Para Andrea Paula

Pois é, aconteceu. Bastou eu enviar o texto da semana passada “sapateadas filosóficas” e logo veio a primeira bronca. O editor, sempre tão discreto, não me poupou dizendo que achava a crônica próxima do gosto pequeno burguês, cheio de filmes hollywoodianos, colecionistas e referências a marcas de sapatos”, tudo sugerindo um quadro excludente de outros segmentos cabíveis no tema. Sinceramente, pensei em cancelar e substituir por algo, digamos, menos “metido a chique”, como pontificava outro comentário. Reli, titubeei e, por fim, conclui que valia a pena mantê-lo. No total foram nove “caneladas” polidas, ainda que cheias de agulhas.

### [O QUE FAZER]
Resuma o trecho em duas frases, por favor. O material não precisa ser usado.

### [MATERIAL REUNIDO]
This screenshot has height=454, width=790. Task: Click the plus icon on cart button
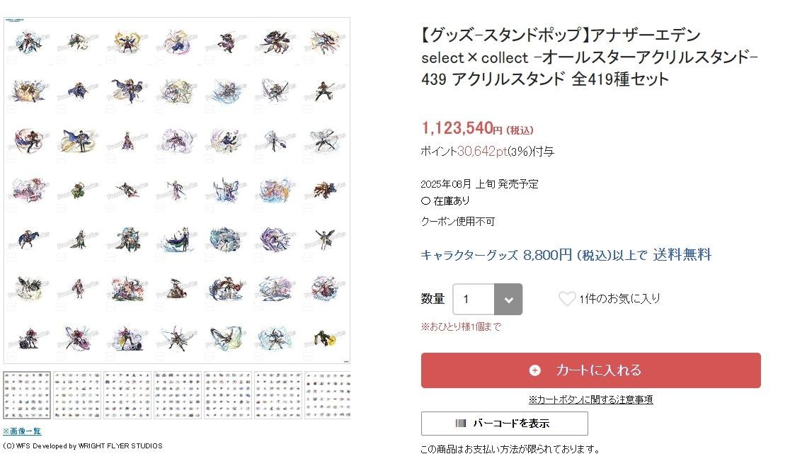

### [RESULTADO]
O texto “sapateadas filosóficas”, enviado na semana anterior, logo rendeu uma bronca do editor, que o achou próximo do gosto pequeno burguês, cheio de filmes hollywoodianos, colecionistas e referências a marcas de sapatos. Houve a ideia de cancelá-lo e substituí-lo, mas, depois de reler e titubear, a conclusão foi de que valia a pena mantê-lo; ao todo, foram nove “caneladas” polidas, ainda que cheias de agulhas.